═════ ENTRIES SHOWN ═════
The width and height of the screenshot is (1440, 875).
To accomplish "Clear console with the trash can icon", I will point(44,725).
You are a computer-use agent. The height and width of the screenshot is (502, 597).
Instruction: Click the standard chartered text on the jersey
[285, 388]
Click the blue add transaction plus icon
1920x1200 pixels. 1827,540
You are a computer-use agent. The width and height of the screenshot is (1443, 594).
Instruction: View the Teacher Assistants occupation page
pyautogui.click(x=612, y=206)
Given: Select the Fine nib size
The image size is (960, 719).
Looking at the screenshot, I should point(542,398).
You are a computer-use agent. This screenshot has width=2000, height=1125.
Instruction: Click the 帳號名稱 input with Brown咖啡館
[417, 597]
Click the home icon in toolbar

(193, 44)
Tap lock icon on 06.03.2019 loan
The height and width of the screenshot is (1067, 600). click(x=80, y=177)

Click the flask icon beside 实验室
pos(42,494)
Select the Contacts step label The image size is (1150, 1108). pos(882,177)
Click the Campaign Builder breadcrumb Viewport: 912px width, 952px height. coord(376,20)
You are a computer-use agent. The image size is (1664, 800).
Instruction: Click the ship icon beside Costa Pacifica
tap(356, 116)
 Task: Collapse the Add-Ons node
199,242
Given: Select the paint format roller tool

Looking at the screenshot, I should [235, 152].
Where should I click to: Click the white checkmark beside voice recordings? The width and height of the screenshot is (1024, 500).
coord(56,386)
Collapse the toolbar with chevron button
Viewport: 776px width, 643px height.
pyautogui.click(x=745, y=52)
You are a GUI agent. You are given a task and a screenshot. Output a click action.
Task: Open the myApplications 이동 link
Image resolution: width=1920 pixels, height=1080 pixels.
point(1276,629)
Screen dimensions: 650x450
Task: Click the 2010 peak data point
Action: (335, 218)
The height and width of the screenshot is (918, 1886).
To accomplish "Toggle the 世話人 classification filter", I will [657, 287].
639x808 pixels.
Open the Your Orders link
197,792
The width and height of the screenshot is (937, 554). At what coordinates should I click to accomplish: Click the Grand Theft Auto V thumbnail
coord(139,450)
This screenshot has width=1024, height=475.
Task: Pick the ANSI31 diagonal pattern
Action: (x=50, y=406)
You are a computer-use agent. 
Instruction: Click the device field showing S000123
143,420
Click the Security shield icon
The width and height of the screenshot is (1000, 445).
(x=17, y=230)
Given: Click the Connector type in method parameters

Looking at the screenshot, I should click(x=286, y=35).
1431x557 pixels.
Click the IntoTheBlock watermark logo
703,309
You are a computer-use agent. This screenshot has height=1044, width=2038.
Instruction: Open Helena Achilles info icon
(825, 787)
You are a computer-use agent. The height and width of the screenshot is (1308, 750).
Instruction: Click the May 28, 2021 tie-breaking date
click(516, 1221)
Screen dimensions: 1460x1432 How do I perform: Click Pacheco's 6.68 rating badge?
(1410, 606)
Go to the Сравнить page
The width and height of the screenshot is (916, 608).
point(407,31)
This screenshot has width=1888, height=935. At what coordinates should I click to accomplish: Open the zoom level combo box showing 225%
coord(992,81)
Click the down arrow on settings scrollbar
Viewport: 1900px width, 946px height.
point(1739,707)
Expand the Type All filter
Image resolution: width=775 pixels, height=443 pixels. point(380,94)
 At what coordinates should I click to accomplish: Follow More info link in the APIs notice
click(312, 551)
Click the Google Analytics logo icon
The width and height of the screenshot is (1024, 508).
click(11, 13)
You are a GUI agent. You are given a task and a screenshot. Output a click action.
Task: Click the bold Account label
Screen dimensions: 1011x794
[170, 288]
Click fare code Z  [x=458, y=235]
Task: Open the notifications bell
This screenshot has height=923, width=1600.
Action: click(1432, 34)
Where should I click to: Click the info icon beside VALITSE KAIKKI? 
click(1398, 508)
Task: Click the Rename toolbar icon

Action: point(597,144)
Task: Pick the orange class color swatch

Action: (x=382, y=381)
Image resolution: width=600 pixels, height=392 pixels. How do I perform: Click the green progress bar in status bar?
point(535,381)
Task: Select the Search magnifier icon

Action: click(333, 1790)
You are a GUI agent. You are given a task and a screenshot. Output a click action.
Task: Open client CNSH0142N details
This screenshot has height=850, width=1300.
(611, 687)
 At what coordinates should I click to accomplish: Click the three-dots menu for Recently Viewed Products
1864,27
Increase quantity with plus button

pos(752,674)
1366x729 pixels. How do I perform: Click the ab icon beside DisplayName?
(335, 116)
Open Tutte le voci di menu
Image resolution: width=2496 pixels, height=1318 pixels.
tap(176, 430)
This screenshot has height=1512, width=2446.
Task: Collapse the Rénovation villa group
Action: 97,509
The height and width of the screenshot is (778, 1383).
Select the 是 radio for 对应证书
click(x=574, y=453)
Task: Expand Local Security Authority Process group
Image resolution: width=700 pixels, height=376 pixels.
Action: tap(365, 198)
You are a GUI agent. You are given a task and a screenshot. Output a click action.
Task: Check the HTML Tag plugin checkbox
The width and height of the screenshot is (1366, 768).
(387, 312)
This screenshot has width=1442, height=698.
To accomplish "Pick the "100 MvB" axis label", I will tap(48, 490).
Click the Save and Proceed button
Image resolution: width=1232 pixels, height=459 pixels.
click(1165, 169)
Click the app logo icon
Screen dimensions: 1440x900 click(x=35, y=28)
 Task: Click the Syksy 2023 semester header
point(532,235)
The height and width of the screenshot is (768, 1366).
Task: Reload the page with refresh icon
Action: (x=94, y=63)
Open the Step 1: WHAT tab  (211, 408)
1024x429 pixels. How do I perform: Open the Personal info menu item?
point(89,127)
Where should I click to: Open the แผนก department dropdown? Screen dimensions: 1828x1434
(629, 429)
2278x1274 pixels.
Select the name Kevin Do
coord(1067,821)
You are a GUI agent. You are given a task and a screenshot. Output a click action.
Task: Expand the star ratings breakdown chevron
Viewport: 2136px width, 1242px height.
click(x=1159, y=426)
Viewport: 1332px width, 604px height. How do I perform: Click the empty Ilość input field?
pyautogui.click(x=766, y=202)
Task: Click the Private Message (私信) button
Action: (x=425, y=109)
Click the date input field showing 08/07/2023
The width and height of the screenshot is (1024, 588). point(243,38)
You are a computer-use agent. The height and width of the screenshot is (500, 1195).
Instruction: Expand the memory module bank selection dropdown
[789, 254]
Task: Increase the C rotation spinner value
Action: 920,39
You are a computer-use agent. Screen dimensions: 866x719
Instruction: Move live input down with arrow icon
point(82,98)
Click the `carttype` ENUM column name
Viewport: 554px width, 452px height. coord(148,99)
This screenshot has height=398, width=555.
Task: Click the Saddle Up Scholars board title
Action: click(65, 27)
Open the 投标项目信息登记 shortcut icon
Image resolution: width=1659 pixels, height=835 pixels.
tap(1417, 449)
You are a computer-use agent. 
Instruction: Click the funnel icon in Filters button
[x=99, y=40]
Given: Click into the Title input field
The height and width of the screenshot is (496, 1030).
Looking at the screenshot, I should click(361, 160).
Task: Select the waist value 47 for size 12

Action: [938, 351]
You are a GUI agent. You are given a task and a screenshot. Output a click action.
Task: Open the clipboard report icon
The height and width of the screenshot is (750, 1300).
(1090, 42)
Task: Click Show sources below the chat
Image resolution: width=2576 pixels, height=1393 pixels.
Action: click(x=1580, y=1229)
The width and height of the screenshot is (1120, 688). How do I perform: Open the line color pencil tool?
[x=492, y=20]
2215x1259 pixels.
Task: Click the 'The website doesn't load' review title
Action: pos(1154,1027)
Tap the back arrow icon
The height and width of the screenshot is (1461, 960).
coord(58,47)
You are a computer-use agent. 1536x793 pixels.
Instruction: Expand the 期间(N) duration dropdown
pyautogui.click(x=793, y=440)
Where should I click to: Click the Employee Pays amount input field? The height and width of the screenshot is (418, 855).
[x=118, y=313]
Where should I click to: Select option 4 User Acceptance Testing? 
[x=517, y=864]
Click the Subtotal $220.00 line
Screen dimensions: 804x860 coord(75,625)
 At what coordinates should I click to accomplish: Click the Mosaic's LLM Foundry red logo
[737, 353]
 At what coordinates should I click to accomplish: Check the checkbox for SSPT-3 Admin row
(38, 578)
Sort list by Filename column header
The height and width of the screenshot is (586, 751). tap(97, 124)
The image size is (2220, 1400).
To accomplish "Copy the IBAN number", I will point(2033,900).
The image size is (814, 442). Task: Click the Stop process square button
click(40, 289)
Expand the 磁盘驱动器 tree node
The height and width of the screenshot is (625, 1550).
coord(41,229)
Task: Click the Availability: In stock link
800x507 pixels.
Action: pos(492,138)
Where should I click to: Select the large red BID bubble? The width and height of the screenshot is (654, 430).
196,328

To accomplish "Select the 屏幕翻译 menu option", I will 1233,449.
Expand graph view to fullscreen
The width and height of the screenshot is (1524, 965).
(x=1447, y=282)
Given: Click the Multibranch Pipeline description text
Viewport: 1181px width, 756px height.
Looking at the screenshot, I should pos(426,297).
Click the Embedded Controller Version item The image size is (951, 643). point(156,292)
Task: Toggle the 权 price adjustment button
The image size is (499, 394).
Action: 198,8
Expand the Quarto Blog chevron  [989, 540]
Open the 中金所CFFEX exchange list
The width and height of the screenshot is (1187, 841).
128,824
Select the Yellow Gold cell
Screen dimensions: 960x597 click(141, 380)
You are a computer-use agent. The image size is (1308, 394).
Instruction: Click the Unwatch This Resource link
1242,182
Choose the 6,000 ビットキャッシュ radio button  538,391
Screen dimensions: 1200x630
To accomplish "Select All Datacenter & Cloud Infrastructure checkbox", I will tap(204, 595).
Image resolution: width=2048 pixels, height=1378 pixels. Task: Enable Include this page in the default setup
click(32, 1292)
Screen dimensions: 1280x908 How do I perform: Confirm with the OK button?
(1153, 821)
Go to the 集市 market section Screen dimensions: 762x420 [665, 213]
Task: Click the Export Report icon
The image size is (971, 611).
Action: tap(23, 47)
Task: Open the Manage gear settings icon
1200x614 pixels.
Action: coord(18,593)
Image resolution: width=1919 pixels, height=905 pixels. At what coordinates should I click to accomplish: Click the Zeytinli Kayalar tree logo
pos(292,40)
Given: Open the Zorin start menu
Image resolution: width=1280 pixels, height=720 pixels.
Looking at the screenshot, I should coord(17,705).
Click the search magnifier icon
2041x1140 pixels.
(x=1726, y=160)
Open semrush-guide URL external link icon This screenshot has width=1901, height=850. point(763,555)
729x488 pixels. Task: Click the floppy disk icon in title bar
═════
### TASK TO COMPLETE:
Which lines in the records above contain the word "will"? Extract each of those lines in full.

### RESPONSE:
To accomplish "Clear console with the trash can icon", I will point(44,725).
To accomplish "Toggle the 世話人 classification filter", I will [657, 287].
To accomplish "Pick the "100 MvB" axis label", I will tap(48, 490).
To accomplish "Copy the IBAN number", I will point(2033,900).
To accomplish "Select the 屏幕翻译 menu option", I will 1233,449.
To accomplish "Select All Datacenter & Cloud Infrastructure checkbox", I will tap(204, 595).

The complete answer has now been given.